To create a parser with multiple possibilities, use the or/p combinator. It accepts any number of parsers, and it tries them one at a time until one of them matches. For example, let’s consider a parser that parses either the string "true" or "false", then returns the value as a Racket boolean:
> (define true/p (do (string/p "true") (pure #t)))
> (define false/p (do (string/p "false") (pure #f)))
> (define boolean/p (or/p true/p false/p))
By using or/p, we’ve created a choice point, where the parser will try each path before giving up. If none of the paths match, the parser will still fail, but if any of the paths match, it will consider the parse successful and return.
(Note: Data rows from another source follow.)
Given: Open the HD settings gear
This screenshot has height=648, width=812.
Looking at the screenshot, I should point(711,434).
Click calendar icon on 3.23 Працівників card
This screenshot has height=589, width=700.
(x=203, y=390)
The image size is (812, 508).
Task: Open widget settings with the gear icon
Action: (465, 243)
To demonstrate that this works, we can use our new parser on some strings:
> (parse-string boolean/p "true")
> (parse-string boolean/p "false")
The or/p combinator also automatically cooperates with error handling to provide helpful error messages when parsing fails:
> (parse-result! (parse-string boolean/p "not a boolean"))
string:1:0: parse error
expected: false or true
Note that the error includes all the possible values that would have been considered valid at the point that the parser failed.
Remember that the or/p combinator is not magic: it does not attempt to predict which parse will be valid, and it does not even try to look ahead to see which parse will be the longest. This can cause problems when two different parses could both succeed—or/p will just pick the first one:
> (define overlapping/p (or/p (string/p "hello") (string/p "hello, world!"))) > (parse-string overlapping/p "hello, world!")
So, if or/p does not perform any lookahead, how exactly does it choose between parsers? It might seem like it tries each parser completely, then backtracks when any of them fail, but this is not entirely true—consider the parser above, fixed so the longest match is first:
You might expect that, if the first match fails, it will try the second one, but in practice, this doesn’t actually work:
> (parse-string overlapping/p "hello, world!")
(success "hello, world!")
> (parse-result! (parse-string overlapping/p "hello"))
string:1:4: parse error
unexpected: end of input
expected: , world!
What gives? Take a close look at the error message: it is expecting the rest of hello, world!, but obviously we only gave it hello. Why isn’t the parser backtracking? Well, megaparsack actually does not backtrack by default. Instead, it implements a single-character lookahead: it tries to parse the first token from each branch, and if it succeeds, it commits to that path.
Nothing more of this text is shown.